Indiquez combien de lignes de la liste ci-dessous contiennent le mot « item », sans rien ajouter d'autre que ce nombre.

::: Liste disponible

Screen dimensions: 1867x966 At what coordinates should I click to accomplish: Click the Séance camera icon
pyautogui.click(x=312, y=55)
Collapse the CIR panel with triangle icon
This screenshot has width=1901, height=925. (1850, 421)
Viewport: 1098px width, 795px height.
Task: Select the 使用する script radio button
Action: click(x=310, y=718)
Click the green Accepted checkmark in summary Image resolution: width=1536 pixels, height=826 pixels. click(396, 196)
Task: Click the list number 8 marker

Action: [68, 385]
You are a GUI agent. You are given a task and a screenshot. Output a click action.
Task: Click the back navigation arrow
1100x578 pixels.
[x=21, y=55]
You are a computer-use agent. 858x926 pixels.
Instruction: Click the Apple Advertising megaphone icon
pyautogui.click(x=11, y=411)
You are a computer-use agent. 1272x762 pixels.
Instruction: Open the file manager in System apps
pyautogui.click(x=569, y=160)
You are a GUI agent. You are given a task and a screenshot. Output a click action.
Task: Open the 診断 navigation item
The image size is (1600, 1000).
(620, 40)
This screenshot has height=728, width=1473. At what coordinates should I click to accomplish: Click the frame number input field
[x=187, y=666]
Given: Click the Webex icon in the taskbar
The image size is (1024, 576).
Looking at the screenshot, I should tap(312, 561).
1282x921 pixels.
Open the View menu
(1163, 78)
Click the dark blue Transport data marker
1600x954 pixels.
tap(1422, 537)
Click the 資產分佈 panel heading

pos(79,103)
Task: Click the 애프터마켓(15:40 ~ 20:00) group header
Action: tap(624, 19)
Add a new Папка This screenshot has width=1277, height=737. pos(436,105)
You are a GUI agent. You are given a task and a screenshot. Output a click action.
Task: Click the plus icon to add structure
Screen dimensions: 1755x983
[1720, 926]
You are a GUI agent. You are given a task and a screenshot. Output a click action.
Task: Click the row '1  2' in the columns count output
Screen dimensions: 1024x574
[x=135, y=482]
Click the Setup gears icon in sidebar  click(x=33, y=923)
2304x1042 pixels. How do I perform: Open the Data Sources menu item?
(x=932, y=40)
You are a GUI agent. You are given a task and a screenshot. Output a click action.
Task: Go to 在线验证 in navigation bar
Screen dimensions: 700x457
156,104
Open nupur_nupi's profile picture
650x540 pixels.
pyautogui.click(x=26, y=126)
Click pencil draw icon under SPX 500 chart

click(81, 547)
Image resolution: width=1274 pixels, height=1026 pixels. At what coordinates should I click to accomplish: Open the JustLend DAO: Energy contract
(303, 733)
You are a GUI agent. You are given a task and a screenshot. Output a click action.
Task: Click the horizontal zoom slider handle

::::::

▸ **Corrigé**: 2